Stripping away the rhetoric and spin, what has actually happened today in Annapolis? I find three points of note:
--Bush announced that the U.S. will act as arbiter of whether the two sides have met the conditions of the road map. This puts Rice & Co. squarely in the middle of the process as, dare I say it, an "honest broker." It gives the U.S. considerable leverage to prod the two sides, and to do the mediator's conjuring act, when necessary. The fact that the Israelis agreed to give the U.S. this leverage is Rice's biggest achievement to date.

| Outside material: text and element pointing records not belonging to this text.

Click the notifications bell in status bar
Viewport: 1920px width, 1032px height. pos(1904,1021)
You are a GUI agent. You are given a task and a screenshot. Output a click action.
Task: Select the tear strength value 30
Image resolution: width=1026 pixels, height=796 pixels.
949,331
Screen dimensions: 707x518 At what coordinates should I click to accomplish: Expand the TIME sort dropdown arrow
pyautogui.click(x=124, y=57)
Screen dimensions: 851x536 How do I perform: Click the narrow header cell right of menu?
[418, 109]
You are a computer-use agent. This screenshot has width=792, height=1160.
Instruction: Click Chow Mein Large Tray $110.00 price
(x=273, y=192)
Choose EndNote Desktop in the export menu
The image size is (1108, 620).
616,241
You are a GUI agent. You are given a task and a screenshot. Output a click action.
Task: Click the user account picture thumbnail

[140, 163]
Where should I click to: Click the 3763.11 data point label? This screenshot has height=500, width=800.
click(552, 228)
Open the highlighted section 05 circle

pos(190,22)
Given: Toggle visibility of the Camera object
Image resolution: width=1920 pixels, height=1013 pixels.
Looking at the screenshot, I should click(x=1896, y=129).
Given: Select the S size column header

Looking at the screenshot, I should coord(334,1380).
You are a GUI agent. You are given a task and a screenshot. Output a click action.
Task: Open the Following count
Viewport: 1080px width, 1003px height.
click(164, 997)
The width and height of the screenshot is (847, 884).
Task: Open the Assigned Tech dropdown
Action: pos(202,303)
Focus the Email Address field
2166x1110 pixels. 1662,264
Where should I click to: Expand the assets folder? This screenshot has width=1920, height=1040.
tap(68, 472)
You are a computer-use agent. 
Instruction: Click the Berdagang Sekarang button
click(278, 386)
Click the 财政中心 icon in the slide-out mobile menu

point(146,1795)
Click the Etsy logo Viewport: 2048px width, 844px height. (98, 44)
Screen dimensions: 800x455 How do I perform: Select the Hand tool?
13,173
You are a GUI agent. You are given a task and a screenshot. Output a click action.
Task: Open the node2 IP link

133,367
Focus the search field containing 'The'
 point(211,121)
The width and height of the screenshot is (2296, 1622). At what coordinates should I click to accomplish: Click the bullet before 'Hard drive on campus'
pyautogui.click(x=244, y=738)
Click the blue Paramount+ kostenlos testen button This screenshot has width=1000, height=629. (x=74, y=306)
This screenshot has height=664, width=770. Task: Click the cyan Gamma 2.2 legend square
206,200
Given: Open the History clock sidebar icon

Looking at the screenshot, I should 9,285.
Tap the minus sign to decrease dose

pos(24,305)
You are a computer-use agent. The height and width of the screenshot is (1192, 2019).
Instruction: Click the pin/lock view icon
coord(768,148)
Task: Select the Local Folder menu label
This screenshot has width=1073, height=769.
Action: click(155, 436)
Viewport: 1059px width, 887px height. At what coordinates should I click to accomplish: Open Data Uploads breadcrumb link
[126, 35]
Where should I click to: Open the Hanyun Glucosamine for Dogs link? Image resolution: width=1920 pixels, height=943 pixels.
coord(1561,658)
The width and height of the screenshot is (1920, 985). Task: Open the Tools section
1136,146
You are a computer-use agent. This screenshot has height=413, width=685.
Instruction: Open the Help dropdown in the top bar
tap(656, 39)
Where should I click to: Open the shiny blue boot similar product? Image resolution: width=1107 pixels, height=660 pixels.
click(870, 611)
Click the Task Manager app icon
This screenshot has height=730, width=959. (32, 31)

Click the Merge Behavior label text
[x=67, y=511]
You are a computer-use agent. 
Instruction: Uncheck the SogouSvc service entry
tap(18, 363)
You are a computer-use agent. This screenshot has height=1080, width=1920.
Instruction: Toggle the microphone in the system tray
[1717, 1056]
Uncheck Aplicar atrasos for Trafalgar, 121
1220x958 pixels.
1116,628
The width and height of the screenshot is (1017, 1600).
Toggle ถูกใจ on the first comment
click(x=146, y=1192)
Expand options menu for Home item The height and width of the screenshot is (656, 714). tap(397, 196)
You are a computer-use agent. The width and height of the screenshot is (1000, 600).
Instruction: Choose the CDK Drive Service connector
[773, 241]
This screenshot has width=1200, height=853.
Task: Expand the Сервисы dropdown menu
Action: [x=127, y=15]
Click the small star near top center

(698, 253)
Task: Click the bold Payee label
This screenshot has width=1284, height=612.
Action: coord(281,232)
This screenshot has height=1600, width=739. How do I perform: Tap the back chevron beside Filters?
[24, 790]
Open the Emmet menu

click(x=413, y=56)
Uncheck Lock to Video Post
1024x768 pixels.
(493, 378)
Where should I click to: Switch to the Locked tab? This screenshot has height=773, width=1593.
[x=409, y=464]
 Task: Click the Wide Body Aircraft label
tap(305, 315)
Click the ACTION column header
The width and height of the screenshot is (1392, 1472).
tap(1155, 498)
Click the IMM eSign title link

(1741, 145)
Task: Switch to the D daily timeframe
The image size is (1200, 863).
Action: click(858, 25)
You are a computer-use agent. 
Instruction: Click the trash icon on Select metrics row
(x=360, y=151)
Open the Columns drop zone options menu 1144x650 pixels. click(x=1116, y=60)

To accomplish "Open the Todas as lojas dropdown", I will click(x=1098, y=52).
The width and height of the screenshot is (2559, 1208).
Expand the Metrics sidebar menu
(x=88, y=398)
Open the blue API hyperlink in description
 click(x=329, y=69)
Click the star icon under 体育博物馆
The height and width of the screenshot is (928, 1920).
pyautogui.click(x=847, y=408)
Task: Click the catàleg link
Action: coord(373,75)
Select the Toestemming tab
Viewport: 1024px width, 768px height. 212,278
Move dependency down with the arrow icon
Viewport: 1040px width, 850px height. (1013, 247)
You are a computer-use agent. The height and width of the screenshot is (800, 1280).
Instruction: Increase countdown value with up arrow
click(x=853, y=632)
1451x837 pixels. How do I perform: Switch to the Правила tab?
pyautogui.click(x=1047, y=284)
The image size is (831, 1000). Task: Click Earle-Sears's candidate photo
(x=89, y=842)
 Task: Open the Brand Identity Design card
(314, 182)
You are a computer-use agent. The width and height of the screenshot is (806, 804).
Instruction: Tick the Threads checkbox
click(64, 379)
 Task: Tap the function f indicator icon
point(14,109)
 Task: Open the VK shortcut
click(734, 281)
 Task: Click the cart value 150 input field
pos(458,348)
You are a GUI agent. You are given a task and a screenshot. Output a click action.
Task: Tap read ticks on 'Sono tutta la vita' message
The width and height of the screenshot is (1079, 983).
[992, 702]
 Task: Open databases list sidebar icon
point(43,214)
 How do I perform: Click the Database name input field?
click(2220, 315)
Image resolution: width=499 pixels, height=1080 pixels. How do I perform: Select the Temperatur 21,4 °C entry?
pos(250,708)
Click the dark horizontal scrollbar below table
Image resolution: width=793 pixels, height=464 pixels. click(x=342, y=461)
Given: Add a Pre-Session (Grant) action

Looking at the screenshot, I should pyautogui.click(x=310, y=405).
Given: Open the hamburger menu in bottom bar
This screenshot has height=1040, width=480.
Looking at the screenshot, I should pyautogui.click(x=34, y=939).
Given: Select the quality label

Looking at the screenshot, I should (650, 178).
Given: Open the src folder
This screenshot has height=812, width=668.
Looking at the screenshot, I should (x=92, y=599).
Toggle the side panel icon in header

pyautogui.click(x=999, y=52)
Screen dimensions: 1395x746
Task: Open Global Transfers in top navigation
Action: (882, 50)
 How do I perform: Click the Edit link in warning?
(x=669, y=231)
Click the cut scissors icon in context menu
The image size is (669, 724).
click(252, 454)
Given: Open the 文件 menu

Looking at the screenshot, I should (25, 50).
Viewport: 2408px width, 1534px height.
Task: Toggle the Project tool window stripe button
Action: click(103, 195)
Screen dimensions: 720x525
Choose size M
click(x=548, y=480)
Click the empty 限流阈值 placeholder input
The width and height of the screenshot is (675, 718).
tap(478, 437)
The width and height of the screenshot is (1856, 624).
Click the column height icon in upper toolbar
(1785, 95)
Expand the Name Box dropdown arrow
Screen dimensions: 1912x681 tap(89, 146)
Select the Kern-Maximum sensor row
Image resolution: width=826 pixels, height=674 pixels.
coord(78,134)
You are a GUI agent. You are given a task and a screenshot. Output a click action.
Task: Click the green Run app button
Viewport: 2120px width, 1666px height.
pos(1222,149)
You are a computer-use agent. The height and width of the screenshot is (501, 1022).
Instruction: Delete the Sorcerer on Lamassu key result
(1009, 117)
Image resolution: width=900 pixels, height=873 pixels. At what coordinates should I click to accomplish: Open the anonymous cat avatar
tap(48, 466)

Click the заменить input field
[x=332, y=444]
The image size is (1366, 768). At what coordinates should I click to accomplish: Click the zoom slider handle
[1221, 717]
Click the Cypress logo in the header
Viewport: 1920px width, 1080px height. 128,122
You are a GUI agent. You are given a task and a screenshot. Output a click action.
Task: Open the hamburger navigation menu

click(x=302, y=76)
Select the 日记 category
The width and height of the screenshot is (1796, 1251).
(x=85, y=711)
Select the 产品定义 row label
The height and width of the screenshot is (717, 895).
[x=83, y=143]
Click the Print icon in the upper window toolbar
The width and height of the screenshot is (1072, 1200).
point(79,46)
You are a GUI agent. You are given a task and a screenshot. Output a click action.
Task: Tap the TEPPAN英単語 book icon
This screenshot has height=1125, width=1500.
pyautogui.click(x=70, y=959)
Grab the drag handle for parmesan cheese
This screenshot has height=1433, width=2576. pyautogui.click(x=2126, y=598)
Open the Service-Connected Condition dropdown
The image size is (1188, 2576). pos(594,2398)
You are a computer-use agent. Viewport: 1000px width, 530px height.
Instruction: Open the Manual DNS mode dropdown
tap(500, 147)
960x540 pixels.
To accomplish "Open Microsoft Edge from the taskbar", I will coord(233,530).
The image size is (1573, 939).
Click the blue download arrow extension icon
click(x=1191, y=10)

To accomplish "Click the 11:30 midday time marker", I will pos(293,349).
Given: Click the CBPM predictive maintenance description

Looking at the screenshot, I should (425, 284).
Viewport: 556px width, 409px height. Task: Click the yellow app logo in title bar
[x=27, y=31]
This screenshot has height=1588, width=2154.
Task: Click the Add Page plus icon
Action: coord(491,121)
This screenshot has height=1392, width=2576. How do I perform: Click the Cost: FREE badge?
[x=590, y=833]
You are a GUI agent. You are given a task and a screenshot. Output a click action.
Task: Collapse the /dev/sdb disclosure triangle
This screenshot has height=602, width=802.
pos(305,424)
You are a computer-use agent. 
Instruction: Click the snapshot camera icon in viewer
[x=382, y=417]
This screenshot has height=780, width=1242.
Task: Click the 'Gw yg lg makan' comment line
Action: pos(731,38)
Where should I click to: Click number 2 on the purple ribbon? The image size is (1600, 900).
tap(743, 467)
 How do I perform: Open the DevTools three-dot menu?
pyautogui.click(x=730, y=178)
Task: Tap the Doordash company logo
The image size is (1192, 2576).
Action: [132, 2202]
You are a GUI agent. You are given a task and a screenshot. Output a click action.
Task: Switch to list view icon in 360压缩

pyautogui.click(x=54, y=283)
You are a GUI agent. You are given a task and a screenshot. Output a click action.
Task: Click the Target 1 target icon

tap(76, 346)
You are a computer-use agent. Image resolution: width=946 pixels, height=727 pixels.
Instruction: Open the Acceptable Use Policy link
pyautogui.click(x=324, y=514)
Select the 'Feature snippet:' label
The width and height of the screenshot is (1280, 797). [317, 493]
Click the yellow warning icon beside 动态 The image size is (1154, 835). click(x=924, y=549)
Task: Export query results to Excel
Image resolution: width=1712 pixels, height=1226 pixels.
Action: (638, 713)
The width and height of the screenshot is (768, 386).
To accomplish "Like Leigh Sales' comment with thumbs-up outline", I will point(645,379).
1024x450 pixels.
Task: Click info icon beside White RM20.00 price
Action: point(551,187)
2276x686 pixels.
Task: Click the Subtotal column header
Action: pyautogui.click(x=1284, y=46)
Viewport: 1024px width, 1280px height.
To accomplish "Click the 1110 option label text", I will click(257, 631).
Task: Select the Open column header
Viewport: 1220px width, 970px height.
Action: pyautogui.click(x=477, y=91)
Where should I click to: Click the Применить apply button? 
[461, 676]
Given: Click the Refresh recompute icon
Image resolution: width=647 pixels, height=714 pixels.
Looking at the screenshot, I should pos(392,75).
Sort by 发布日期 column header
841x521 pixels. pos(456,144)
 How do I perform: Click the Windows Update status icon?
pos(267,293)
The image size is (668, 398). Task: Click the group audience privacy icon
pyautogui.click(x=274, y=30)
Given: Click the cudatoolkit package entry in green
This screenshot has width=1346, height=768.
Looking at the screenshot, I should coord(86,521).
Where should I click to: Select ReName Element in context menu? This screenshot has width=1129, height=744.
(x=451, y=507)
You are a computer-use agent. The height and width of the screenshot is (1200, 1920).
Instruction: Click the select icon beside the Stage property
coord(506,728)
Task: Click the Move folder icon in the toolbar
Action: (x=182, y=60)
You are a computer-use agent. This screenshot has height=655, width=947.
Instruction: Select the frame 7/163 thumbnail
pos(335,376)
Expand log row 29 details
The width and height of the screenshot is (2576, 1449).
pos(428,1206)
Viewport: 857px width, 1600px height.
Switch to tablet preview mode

--All sides agreed that the negotiations will be continuous through 2008. This is an important fact when we think about what next year will look like for the region. A peace process will be underway, and all the parties -- Iran, Syria, Hezbollah, Hamas, the Saudis -- will have to deal with it. The radicals will try to blow it up, but if it's making any headway, that will be difficult. There is a narcotic -- perhaps I should say, narcoleptic -- aspect to "continuous ongoing peace negotiations." They become the focus of attention. They distract from other problems. That's not a bad thing right now.
--The Saudis and the Arab League are present as handmaidens and midwives for whatever this is. That was Secretary Rice's goal when she first began thinking about what has become Annapolis -- to get "buy-in" from the Arabs at the outset of a negotiation process, so that Abbas and the moderate Palestinians would not feel isolated. Annapolis does give the Palestinians some cover -- and it gives Israelis a small hint of what Arab recognition would feel like.
It's always easy with the Middle East to forecast failure. As a colleague said many years ago, when it comes to the Middle East, "pessimism pays." So I understand Fareed's caution. But there's a bit more here than pessimists expected.